作業指示:
**A)** ジミー・コブについての引用文から、「史上もっとも偉大なジャズ・ア」から「んな見出しで記事にしている。」までを両端も含めてそのまま書き写して返すこと。
**B)** ジミー・コブの最後のアルバムについての引用文を、末尾の続きから書き進めること。

史上もっとも偉大なジャズ・アルバムは何か? という問いに、多くの人がマイルス・デイヴィスの『カインド・オブ・ブルー』(1958年)を挙げるだろう。同作はモダンジャズの歴史上きわめて重要なスタイルを標示し、セールス的にも抜きん出た傑作である。そんな名作のタイトルを最近、世界中のメディアが一斉に報じたことがあった。たとえば、米『ニューヨーク・タイムズ』紙はこんな見出しで記事にしている。

『カインド・オブ・ブルー』唯一の生存メンバーが死去──

2020年5月24日、ドラム奏者のジミー・コブ(91歳)が亡くなったのである。伝説のドラマーは齢九十を迎えても現役プレイヤーであり続けた。死の前年にも新作を発表しており、その “最後のアルバム” には、在米の日本人ピアニスト海野雅威が参加している。海野にとってそのレコーディングは、人生を変えるような事件に満ちていたという。あの日を振り返りながら、海野が語りはじめる。

“憧れの偉人” と交わした約束

あのアルバム(※1)を録音したのは2016年。場所はニュージャージーのヴァン・ゲルダー・スタジオです。ジミー・コブ・トリオのメンバーとして録音に参加できることは、僕にとって大きな喜びでした。さらにもうひとつ、ジャズファンなら誰もが知る “伝説的レコーディング・エンジニア” のルディ・ヴァン・ゲルダー(※2)に会える。そのことにも興奮しました

※1:Jimmy Cobb『Remembering U』(2019)

提供資料:

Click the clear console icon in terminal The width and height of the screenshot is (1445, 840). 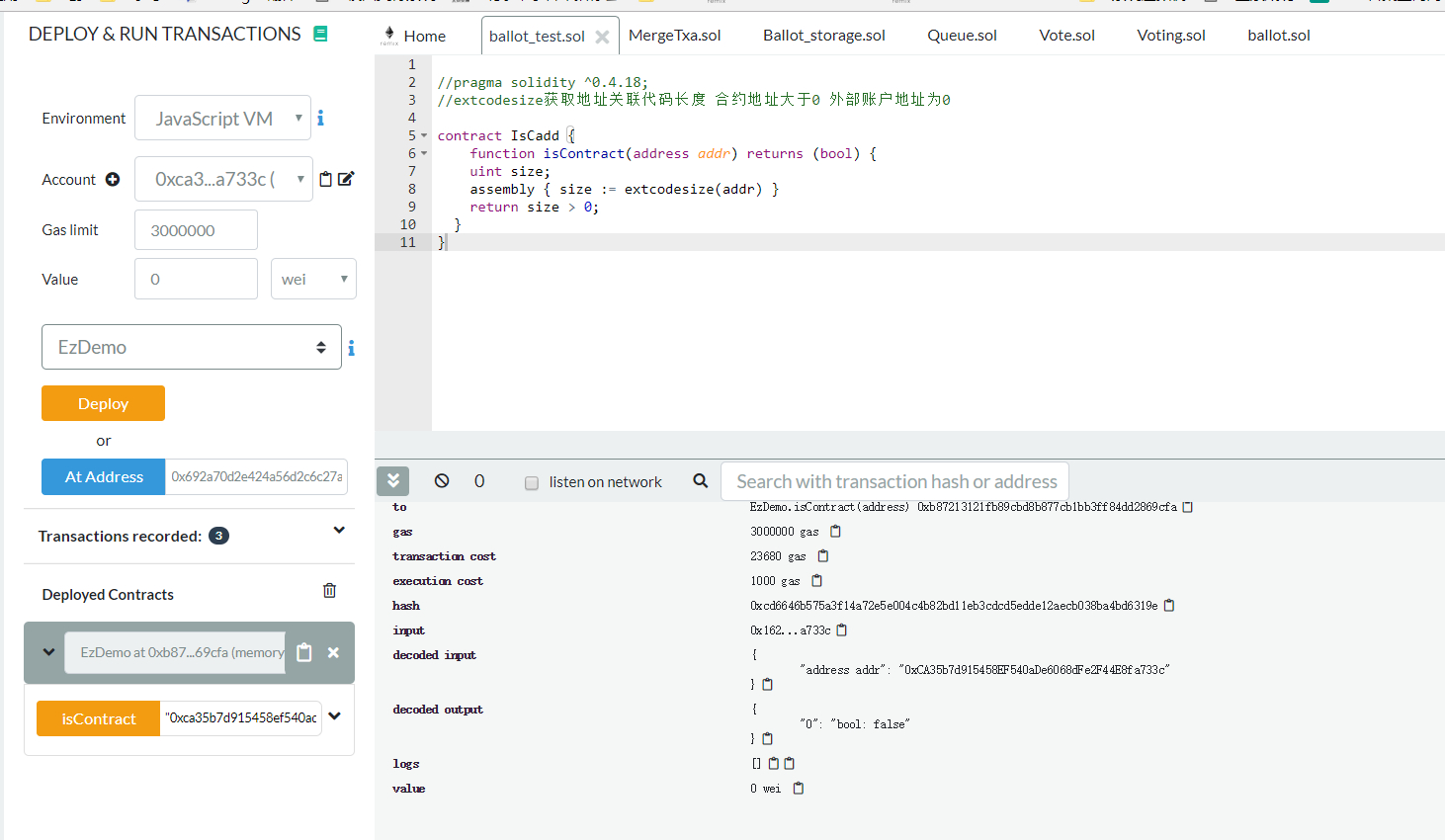(x=442, y=481)

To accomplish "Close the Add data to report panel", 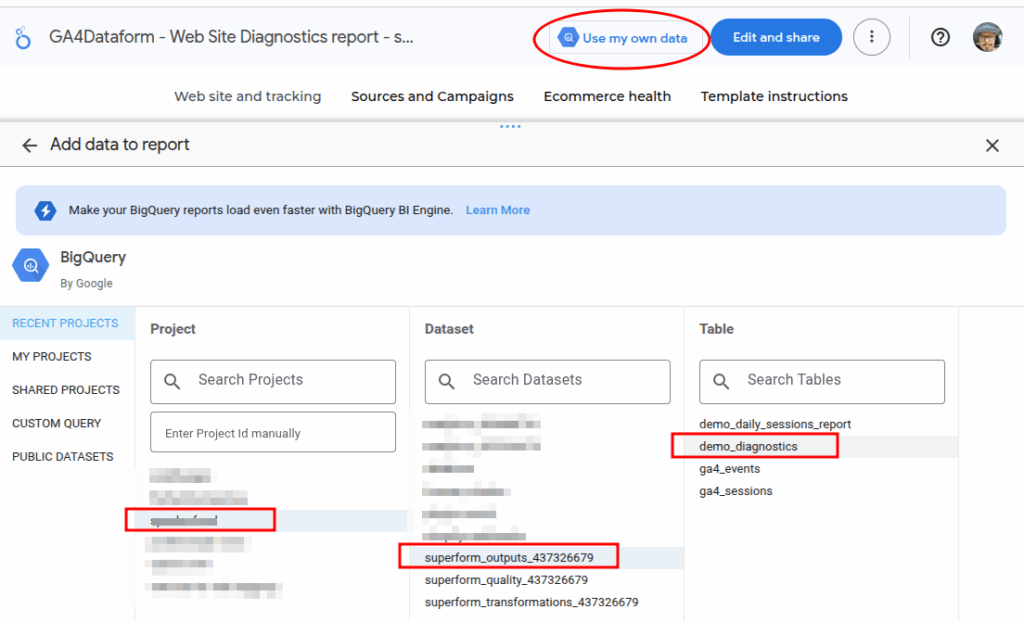I will coord(992,145).
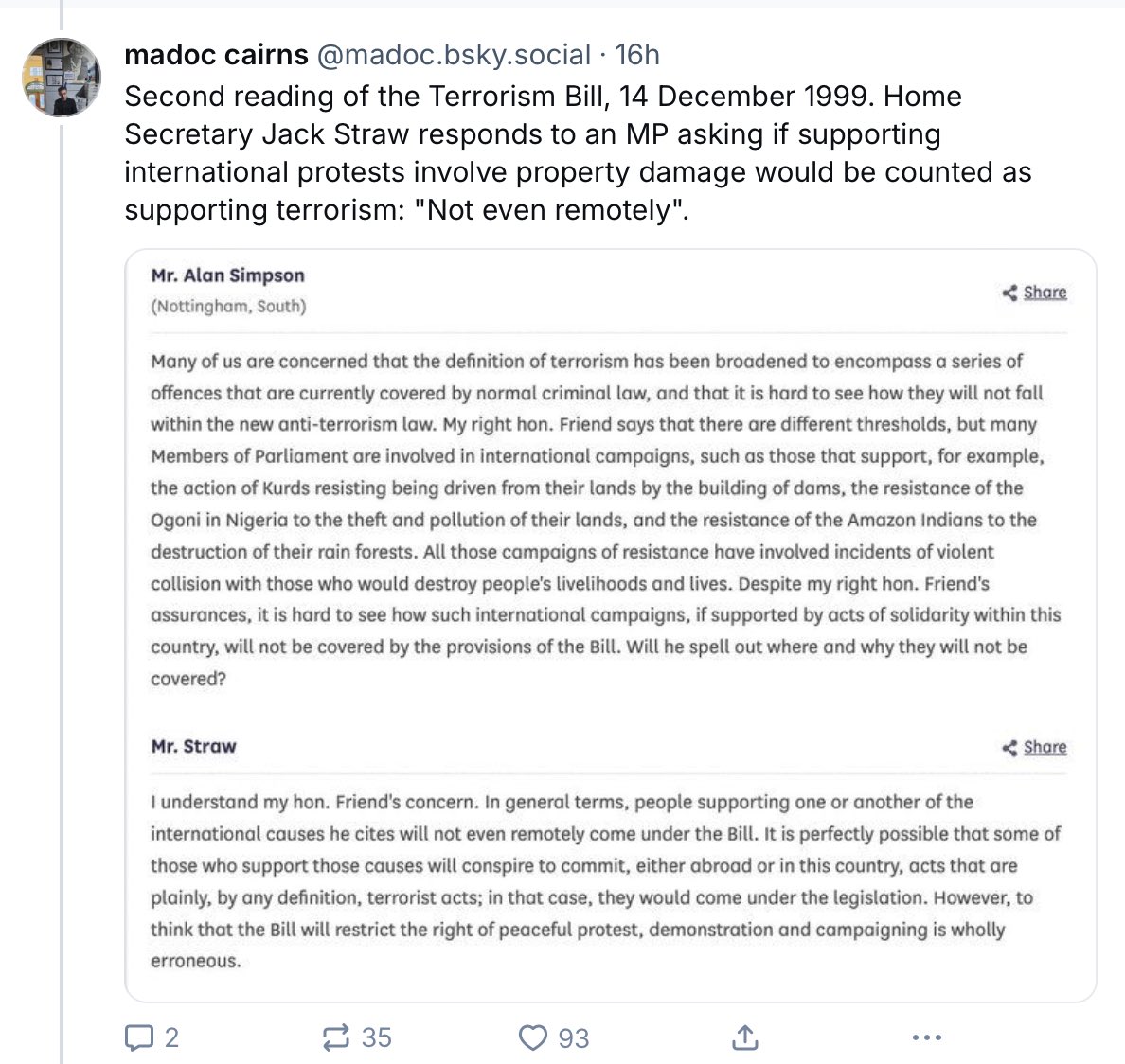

結果:
**A)**
史上もっとも偉大なジャズ・アルバムは何か? という問いに、多くの人がマイルス・デイヴィスの『カインド・オブ・ブルー』(1958年)を挙げるだろう。同作はモダンジャズの歴史上きわめて重要なスタイルを標示し、セールス的にも抜きん出た傑作である。そんな名作のタイトルを最近、世界中のメディアが一斉に報じたことがあった。たとえば、米『ニューヨーク・タイムズ』紙はこんな見出しで記事にしている。

**B)**
※2:Rudy Van Gelder(1924-2016)レコーディングエンジニア。ジャズの分野を中心に活躍。なかでもブルーノートやCTIレーベルで手がけた作品群は有名。

本稿の書き出しに倣って「ジャズ史上もっとも偉大な録音技師は誰か」と問えば、ルディ・ヴァン・ゲルダーは間違いなくその筆頭である。海野がジミー・コブとともにヴァン・ゲルダー・スタジオを訪れたのは2016年。当時91歳のルディはすでにレコーディングの現場から退いており、唯一の弟子として認められたモーリーン・シックラーが実務を担当していた。

ところが当日、ルディ・ヴァン・ゲルダー本人がスタジオに現れました。彼はジミー・コブとすごく仲良しなので『ジミーが来るなら俺がやる』と申し出たそうです。本当に幸運でした。彼は僕のプレイもつぶさに観察していたようで、『あそこの左手で弾いたフレーズがとても良かったよ』みたいな感じで、ちゃんと聴いて褒めてくれる

ルディは海野のプレイに感嘆しつつ、こう告げた。「君は本当に素晴らしいピアニストだ。連れてきてくれたジミーに感謝だね。君自身のプロジェクトがあったら是非またスタジオに帰ってきておくれ。また僕が録音するよ。それまでは元気でいるからね」。その様子を見て誰よりも驚いたのは、ルディの唯一の弟子であるモーリーン・シックラーだった。

彼がそんなこと言うのは本当に珍しいみたいで、すごく驚いていました。もちろん僕も驚いたし感激したけれど、基本的にミュージシャン以前にミーハーなジャズ小僧でもあるので(笑)、あの “生きる伝説” に会えたことがただ嬉しくて、別れ際にサインをもらって大満足でした

そう語る海野だが「いつか必ずここに戻ってきて、ルディに自分の作品を録ってもらう」と心に誓い、アメリカを本拠にふたたび精進の日々を歩み始める。ところがその2か月後、ルディ・ヴァン・ゲルダーは亡くなってしまう。悲しさと悔しさに苛まれた海野だったが、2023年の春、果たせなかった約束を胸にふたたびこのスタジオを訪れた。ほかでもない本作、海野雅威トリオI Am, Because You Are』を録るために。

海野雅威トリオ 『I Am, Because You Are』(ユニバーサルミュージック)

レジェンドたちに共通するもの

その録音を担当したのは前出の “ルディの唯一の弟子” モーリーン・シックラーである。演奏メンバーはリーダーの海野雅威(ピアノ)と、ダントン・ボーラー(ベース)、ジェローム・ジェニングス(ドラム)の3人。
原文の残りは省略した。